User:Strainubot
Jump to navigation
Jump to search
This is an automated account. Please contact Strainu if you have any questions.
Import info about Romanian villages from Wikipedia
Purpose of the proposal
This proposal is meant to import information about the wikipedia articles and postal codes for villages in Romania, i.e. add the following tags to the POIs representing villages:
- wikipedia=ro:title
- postal_code=xxxxxx (if it does not exist on OSM and it exists on Wiki, otherwise raise an error if the 2 values are different)
- postal_code:source=Romanian Wikipedia (if we added the postal_code tag)
Definitions
- Wikipedia articles about villages: articles in the Romanian Wikipedia containing the {{CutieSate}} template
- Coordinates available: the Wikipedia article contains at least 1 link to http://toolserver.org/~geohack/geohack.php from where we can extract latitude and longitude with at least 1 degree accuracy.

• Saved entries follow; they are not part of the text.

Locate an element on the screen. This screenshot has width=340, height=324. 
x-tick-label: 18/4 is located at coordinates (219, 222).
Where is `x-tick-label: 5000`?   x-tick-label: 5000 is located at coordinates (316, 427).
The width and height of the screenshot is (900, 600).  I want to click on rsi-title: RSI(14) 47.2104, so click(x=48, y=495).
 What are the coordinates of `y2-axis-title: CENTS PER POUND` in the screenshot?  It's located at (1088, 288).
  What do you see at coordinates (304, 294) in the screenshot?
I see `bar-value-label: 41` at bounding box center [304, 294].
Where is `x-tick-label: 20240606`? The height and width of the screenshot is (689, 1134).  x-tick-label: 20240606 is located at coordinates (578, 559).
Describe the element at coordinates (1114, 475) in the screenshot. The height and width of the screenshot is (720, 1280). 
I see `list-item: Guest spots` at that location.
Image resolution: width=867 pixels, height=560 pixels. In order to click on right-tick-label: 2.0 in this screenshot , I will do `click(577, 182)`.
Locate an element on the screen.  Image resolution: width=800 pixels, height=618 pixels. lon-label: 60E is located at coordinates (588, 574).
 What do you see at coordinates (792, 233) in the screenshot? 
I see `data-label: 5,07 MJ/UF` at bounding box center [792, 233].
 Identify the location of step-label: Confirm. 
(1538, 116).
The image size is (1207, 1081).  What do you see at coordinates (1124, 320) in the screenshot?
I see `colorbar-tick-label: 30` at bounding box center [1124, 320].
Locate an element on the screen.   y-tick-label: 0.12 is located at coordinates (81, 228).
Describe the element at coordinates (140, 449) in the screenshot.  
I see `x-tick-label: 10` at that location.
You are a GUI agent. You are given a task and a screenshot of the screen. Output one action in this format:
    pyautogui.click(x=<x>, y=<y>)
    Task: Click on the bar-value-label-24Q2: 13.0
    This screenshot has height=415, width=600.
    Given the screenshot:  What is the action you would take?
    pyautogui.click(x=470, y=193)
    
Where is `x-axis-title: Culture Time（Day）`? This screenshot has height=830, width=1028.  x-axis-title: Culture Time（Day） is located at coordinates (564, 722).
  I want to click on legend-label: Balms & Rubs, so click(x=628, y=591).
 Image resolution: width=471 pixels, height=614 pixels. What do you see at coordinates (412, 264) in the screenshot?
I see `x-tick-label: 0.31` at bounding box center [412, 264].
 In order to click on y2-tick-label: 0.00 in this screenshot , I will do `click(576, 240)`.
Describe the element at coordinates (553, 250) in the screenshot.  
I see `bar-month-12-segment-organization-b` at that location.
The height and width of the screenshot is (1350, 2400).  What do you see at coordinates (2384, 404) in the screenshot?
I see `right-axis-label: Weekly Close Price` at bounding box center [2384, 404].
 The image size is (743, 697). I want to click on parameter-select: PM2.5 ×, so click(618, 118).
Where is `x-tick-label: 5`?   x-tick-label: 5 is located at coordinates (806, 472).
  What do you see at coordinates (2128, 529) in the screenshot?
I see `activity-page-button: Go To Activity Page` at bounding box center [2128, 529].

- wiki-latitude (wlat) and wiki-longitude (wlon) refer to the coordinates (floored to the nearest degree) of a certain village
- Postal code available: the Wikipedia article contains the {{CutieSate}} template and the codpoștal parameter has a valid value (e.g. 080732)
Import process
The import process works slightly different depending on the data available in Wikipedia.
Both coordinates and postal code available in Wiki article
- Extract the wlat, wlon from the wiki page
- Download the bbox=[wlong,wlat,wlon+1,wlat+1] from OSM
- Find a village with the same name (TODO: node or way?)
- If not found, extend the bbox to [wlong-1,wlat-1,wlon+1,wlat+1] and find again
- TODO: if still not found, should I use Nominatim? It seems pretty risky.
- Add the link to Wikipedia and the postal code to the selected node
Only coordinates available in Wiki article
- Extract the wlat, wlon from the wiki page
- Download the bbox=[wlong,wlat,wlon+1,wlat+1] from OSM
- Find a village with the same name (TODO: node or way?)
- If not found, extend the bbox to [wlong-1,wlat-1,wlon+1,wlat+1] and find again
- TODO: if still not found, should I use Nominatim? It seems pretty risky.
- Add the link to Wikipedia to the selected node
Only postal code available in Wiki article
- Search for the article title (usually as: name, county) in Nominatim limiting the results to Romania
- If not found, remove the county name and search again
- If more than one found, log and quit - don't risk anything
- Select the corresponding result (TODO: node or way?)
- Check that the "is_in:county" tag contains the same county as the Wikipedia article
- Add the postal_code=* to the entity
No data available in Wiki article
TODO: should we handle this case? It might lead to some errors, but more than half the articles are in this situation.